According to these sources, SMIC, based in Shanghai, utilized equipment from California-based Applied Materials Inc. and Lam Research Corp. to manufacture a cutting-edge 7nm chip for Huawei in 2023. The sources requested anonymity as the details are not public.

This undisclosed information underscores China’s ongoing reliance on foreign components and equipment for high-tech products such as semiconductors. Despite prioritizing technological self-sufficiency, China still depends on overseas resources for certain crucial technologies. Beijing has supported Huawei’s endeavours to enhance domestic chip design and production.

Representatives of SMIC, Huawei, and Lam declined to comment on the matter. Applied Materials and the US Commerce Department’s Bureau of Industry and Security, responsible for export controls, also refrained from providing comments.

Although hailed as a significant achievement in China’s semiconductor development, last year’s SMIC-produced chip powered Huawei’s Mate 60 Pro and sparked a surge in patriotic smartphone purchases in the country. While the chip falls short of global standards, it represents progress beyond what the US had hoped to curb China’s technological advancement.

However, the equipment used in its production still relied on foreign sources, including technology from Dutch manufacturer ASML Holding, as well as machinery from Lam and Applied Materials.

Leading Chinese chip equipment suppliers have been striving to catch up with their American counterparts, but their offerings remain less comprehensive and sophisticated.

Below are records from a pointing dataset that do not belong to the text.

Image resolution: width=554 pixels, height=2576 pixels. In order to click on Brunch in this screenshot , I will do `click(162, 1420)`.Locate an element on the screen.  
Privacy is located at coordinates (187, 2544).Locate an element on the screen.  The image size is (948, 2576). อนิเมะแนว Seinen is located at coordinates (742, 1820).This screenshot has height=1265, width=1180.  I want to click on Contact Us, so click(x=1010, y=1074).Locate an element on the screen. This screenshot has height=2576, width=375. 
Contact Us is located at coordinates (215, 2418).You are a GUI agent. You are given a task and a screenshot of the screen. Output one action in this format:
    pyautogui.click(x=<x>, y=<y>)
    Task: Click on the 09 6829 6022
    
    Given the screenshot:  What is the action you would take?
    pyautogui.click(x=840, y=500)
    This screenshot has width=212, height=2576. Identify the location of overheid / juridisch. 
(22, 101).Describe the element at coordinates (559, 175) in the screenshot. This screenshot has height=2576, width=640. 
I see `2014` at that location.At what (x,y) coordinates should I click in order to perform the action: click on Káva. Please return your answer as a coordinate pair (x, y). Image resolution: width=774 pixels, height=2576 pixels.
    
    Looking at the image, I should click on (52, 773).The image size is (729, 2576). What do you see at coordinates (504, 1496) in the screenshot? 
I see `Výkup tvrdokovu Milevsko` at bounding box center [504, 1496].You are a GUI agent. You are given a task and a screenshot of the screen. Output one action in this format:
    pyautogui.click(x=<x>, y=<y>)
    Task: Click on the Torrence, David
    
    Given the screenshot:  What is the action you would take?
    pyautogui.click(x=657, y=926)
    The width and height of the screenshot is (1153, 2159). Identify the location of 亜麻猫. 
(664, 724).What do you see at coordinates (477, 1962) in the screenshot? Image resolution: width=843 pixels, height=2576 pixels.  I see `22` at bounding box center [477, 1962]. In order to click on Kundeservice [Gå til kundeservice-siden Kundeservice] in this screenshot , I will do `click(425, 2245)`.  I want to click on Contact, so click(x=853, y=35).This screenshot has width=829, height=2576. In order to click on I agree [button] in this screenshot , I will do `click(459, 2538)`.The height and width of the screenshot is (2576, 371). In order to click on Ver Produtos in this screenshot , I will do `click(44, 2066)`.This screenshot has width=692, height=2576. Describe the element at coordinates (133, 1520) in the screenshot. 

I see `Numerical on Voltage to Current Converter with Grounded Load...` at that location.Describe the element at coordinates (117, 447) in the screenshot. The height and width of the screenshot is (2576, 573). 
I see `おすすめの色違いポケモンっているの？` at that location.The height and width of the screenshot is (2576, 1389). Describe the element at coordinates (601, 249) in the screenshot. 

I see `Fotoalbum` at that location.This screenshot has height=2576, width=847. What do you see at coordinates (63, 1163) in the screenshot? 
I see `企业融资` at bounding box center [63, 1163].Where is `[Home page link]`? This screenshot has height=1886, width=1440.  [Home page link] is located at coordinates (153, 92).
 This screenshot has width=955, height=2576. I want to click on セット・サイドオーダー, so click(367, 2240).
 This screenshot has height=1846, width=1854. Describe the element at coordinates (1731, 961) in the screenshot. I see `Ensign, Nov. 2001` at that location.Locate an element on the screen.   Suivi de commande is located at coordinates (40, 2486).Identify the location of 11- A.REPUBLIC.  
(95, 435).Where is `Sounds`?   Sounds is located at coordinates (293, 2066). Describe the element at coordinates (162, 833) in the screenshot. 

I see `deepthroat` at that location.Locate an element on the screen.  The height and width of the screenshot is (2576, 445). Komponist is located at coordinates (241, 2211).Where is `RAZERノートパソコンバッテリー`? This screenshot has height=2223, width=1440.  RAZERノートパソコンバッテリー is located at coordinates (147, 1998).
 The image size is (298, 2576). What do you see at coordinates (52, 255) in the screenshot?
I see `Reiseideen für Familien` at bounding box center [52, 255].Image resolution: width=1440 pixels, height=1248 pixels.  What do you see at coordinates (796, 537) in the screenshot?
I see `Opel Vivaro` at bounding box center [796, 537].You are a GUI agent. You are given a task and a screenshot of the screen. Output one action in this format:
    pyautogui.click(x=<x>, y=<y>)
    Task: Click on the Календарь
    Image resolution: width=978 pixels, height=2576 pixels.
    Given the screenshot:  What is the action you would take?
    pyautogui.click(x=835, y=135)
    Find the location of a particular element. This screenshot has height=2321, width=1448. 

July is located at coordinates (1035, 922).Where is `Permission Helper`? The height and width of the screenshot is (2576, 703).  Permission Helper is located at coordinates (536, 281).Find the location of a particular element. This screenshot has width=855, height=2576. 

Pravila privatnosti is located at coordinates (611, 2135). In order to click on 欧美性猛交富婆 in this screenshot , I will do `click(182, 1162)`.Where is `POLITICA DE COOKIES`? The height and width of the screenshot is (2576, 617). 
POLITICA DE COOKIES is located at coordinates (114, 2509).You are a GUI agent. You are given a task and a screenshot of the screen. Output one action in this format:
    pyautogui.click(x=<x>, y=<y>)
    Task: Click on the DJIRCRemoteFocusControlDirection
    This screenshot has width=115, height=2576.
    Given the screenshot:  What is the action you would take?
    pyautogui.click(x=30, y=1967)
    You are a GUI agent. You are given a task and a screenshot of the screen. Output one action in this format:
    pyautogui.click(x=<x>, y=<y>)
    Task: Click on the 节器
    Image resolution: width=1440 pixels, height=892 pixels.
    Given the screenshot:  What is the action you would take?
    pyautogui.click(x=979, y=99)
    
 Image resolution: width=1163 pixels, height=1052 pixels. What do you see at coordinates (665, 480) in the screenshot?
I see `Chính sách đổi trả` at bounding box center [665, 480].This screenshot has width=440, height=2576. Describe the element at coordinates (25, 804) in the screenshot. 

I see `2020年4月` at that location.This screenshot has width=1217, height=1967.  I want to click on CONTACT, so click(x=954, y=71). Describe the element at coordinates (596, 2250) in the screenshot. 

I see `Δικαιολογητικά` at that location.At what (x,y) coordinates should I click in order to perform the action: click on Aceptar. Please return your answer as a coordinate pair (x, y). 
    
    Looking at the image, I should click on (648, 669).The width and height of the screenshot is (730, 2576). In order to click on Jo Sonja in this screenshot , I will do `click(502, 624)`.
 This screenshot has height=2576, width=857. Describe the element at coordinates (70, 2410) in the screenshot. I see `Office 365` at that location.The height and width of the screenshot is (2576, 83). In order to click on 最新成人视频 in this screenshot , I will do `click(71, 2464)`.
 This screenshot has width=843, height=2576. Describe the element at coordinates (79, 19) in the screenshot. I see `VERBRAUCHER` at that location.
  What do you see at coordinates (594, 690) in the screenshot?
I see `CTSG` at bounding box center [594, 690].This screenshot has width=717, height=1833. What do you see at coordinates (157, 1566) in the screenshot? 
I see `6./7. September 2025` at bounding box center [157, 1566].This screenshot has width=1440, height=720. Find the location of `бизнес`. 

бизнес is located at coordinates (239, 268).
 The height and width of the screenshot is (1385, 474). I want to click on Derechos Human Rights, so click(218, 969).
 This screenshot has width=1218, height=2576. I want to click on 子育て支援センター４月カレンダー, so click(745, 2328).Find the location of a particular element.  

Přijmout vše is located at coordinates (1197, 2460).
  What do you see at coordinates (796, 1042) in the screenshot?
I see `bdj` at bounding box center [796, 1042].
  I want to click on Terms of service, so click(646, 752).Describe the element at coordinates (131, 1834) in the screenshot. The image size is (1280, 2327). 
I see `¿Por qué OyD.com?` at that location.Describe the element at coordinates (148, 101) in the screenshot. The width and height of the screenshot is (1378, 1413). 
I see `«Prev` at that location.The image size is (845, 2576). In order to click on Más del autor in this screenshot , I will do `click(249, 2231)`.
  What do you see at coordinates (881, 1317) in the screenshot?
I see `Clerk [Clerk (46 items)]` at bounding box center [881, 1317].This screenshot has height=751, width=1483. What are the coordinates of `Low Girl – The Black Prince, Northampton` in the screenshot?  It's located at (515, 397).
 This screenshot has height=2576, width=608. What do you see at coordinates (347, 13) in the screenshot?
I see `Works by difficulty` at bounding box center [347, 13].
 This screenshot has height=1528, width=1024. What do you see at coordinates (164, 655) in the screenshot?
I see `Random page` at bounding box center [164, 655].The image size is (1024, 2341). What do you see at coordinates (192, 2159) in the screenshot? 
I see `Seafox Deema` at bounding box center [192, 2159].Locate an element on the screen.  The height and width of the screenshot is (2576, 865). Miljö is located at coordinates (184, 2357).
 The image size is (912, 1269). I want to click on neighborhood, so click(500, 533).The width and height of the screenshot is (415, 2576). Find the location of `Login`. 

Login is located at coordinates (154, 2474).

Despite efforts, China’s top lithography system developer, Shanghai Micro Electronics Equipment Group Co., trails behind industry leader ASML.

SMIC acquired the American machinery before US restrictions were imposed in October 2022. Following the ban, American suppliers withdrew their staff from China, and ASML prohibited its American employees from working with Chinese customers.

The US has since imposed further restrictions, prohibiting the sale of cutting-edge, US-origin technology to SMIC and Huawei, both blacklisted for alleged ties to the Chinese military.

These trade barriers prompted Huawei and SMIC to seek alternatives for building a domestic chip supply chain, culminating in the release of the Mate 60 Pro.

In response, the US initiated an investigation into Huawei’s processor, with Commerce Secretary Gina Raimondo pledging stringent actions for national security. Republican lawmakers have advocated for completely cutting off Huawei and SMIC’s access to US technology.

Commerce officials doubt SMIC’s ability to produce 7nm chips at scale without ASML’s lithography systems, highlighting technical challenges and potential limitations on chip production volume.

The US is urging allies to tighten restrictions on China’s semiconductor access, despite facing resistance in some countries due to trade implications.

Huawei emerges as a potential contender in China’s pursuit of AI chip development, posing a challenge to industry leaders like NVIDIA, according to CEO Jensen Huang.

As China navigates technological advancements amidst global scrutiny, its reliance on foreign technology underscores the complexities of international trade and national security concerns.